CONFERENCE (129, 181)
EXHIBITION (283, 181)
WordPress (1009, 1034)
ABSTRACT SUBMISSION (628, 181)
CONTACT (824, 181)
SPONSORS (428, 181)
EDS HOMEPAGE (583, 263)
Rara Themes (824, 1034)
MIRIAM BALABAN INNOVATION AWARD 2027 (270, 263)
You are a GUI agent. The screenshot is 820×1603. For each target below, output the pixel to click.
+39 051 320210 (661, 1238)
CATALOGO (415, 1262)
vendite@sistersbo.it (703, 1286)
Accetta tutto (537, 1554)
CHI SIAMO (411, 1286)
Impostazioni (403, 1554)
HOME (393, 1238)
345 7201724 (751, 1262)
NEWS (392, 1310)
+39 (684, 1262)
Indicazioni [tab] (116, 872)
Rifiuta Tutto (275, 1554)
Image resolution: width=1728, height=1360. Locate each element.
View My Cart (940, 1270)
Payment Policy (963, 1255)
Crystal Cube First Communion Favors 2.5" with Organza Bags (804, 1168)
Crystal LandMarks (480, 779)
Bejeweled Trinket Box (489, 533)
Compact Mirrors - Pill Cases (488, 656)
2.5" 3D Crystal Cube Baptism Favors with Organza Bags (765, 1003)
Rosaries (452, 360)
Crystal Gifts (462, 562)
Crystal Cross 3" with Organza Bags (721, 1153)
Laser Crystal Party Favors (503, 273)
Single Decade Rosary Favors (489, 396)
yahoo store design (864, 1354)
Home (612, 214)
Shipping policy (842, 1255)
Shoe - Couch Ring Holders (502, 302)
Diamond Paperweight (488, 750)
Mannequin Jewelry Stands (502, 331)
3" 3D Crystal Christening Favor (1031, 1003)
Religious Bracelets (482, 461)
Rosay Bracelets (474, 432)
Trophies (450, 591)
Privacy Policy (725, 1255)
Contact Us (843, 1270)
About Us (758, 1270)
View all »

____

WHAT TO PRODUCE -> Return, from the material above, every line with the word "Favors".

TASK ANSWER ->
Crystal Cube First Communion Favors 2.5" with Organza Bags (804, 1168)
2.5" 3D Crystal Cube Baptism Favors with Organza Bags (765, 1003)
Laser Crystal Party Favors (503, 273)
Single Decade Rosary Favors (489, 396)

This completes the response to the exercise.